2015-07-02 08:04:00

Egitto: offensiva jihadista. Almeno 100 terroristi uccisi


È di almeno 100 terroristi e 17 soldati uccisi il bilancio dei violenti combattimenti avvenuti ieri nel nord del Sinai, dove i jihadisti hanno attaccato simultaneamente diverse postazioni dell'esercito egiziano. Nella stessa giornata il governo del Cairo ha approvato un nuovo pacchetto di misure per la lotta al terrorismo e i Fratelli Musulmani hanno chiamato alla rivolta. Il servizio di Marco Guerra:

E’ stata una vera e propria giornata di guerra quella di ieri nel Sinai. Le forze armate egiziane, per fermare i jihadisti affiliati all'Isis, hanno eseguito bombardamenti con jet F-16 ed elicotteri Apache. A rivendicare la raffica di attacchi è stato un gruppo affiliato allo Stato islamico – autoproclamatosi  'Provincia del Sinai' - che ha annunciato di aver preso di mira 15 postazioni dell'esercito e di aver eseguito tre attentati kamikaze. L’offensiva è arrivata mentre al Cairo il premier Mahlab annunciava l’approvazione di nuove misure anti terrorismo e due giorni dopo l'assassinio Hisham Barakat, magistrato di punta nella repressione dell'estremismo islamista avviata dal presidente Al Sisi. Sempre ieri i Fratelli Musulmani hanno fatto un appello alla rivolta denunciando l’uccisione di loro nove membri durante un’operazione di polizia nella capitale. Sentiamo il commento Massimo Campanini, docente di Storia dei Paesi islamici all’Università di Trento, intervistato da Eugenio Murrali:

R. – L’Egitto sta attraversando una fase di ristrutturazione: il fatto è che il colpo di Stato contro Morsi e i Fratelli musulmani del 3 luglio 2013, in realtà, è stato un elemento di destabilizzazione, perché i Fratelli musulmani erano andati al potere regolarmente, attraverso un processo elettorale democratico. La repressione di cui sono stati oggetto evidentemente li ha radicalizzati e ha radicalizzato tutte quelle correnti interne che possono essere contestatrici del regime di al-Sisi. Quindi è evidente che questo elemento di debolezza è alla base, parallelamente, di una debolezza e dell'incapacità di far fronte alle sfide che vengono dall’esterno: siano esse le sfide jihadiste dell’Is, che potenzialmente minacciano tutto il Nord Africa, siano esse le sfide dei gruppi armati, che nel Sinai trovano rifugio e protezione.

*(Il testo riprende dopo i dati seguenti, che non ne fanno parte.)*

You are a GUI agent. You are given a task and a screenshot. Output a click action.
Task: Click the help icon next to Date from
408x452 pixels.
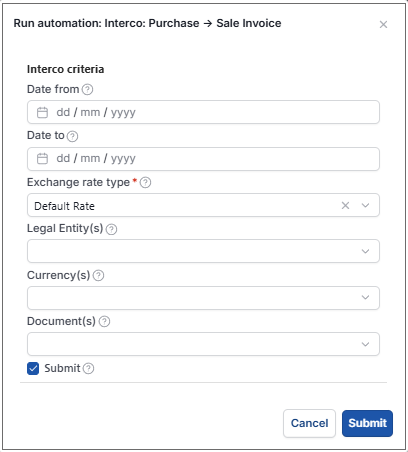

D. – Che tattica sta seguendo il sedicente Stato Islamico?

R. – E’ evidentemente una strategia tesa a destabilizzare tutto il Nord Africa, così si giustificano gli attentati contro la Tunisia e gli attentati contro l’Egitto: queste forze terroristiche devono innanzitutto consolidarsi e radicarsi nei territori musulmani.

D. – Il Presidente al-Sisi ha una strategia di difesa?

R. – Dal punto di vista propagandistico, presentandosi come l’erede di Nasser, mira a tre obiettivi: innanzitutto il consolidamento e l’irrobustimento del nazionalismo interno. In secondo luogo, la proiezione internazionalistica di un Egitto particolarmente forte, che vuole ritrovare il suo ruolo nel mondo arabo e in genere in Medio Oriente. Iin terzo luogo, la gestione di una politica laica e quindi una gestione del potere che fa a meno dell’islam e che arriva addirittura al punto di reprimerlo. E’ verosimile che questa strategia di difesa e di rafforzamento del suo regime, che al-Sisi persegue, possa essere in realtà fallimentare.

D. – Che ruolo stanno giocando in tutto questo i Fratelli musulmani?

R. – Dal punto di vista ufficiale i Fratelli musulmani, oggi come oggi, in Egitto non ci sono più. Quindi è evidente che i Fratelli musulmani, che si sentono ancora tali, o si mimetizzano o vanno all’estero o vanno in occultamento e potenzialmente possono essere delle mine vaganti che scelgono la lotta armata. Io non so se dietro a questi attentati ci sia la mano di gruppi dei Fratelli musulmani che sono entrati in clandestinità … L’ipotesi è possibile: non dico probabile, ma possibile. Però, a quanto mi risulta, al momento attuale i Fratelli musulmani sono piuttosto allo sbando in Egitto.

D. – Qual è la percezione della popolazione?

R. – La maggior parte della popolazione egiziana è assolutamente passiva, nel senso che c’è stato un allontanamento dal processo rivoluzionario. Purtroppo la rivoluzione è sempre un processo violento e la popolazione, a un certo punto, ha deciso di scaricare – se posso dire così – la rivoluzione, accettando quindi il ritorno dei militari.